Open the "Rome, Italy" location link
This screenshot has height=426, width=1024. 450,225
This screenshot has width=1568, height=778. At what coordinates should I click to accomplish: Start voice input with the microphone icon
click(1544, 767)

--

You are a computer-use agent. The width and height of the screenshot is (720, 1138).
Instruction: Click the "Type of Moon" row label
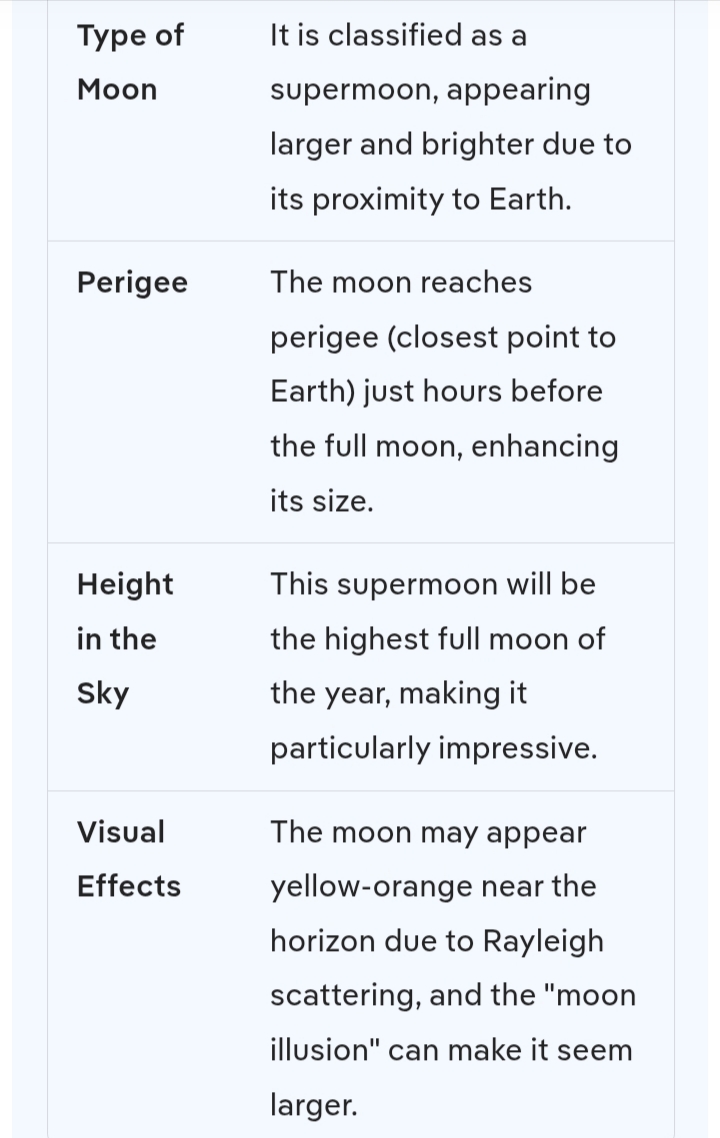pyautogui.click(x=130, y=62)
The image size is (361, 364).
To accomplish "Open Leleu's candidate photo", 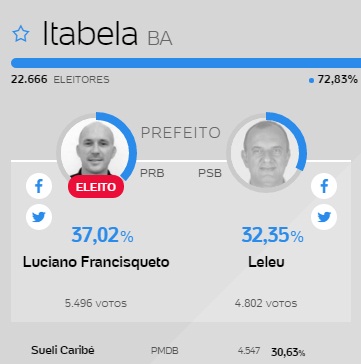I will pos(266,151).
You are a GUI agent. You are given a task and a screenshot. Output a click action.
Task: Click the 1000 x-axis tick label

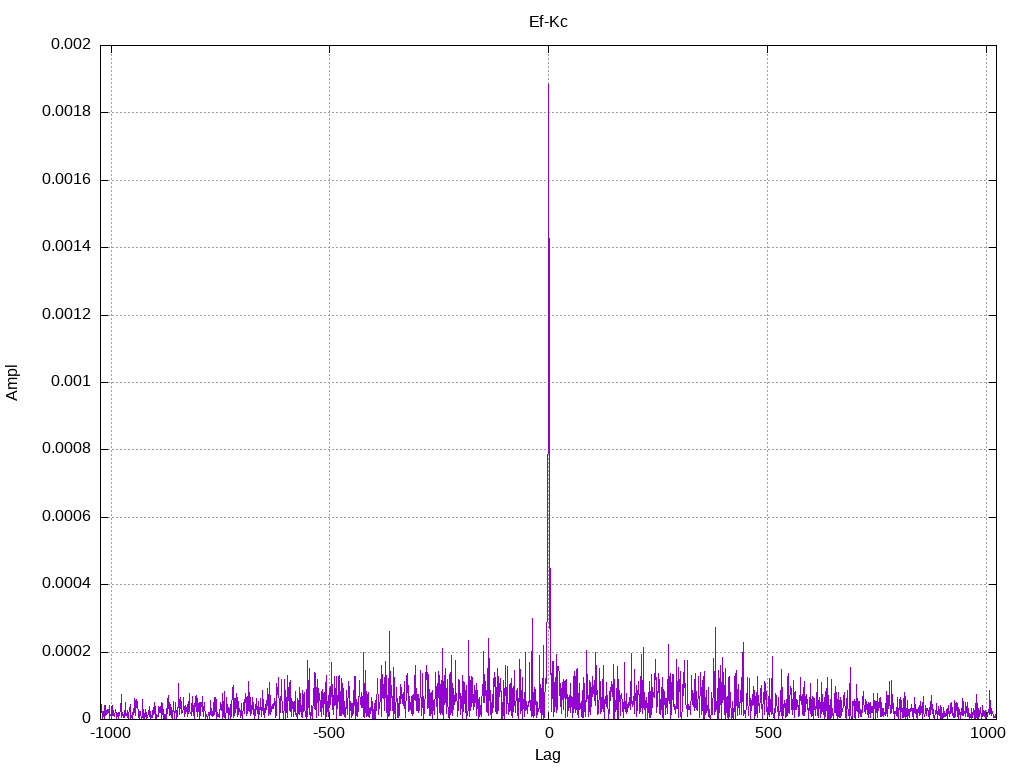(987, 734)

* **Task item**
Work out how many lines in the records above hold the string "agent", then give only that count.

* **Worked solution**
2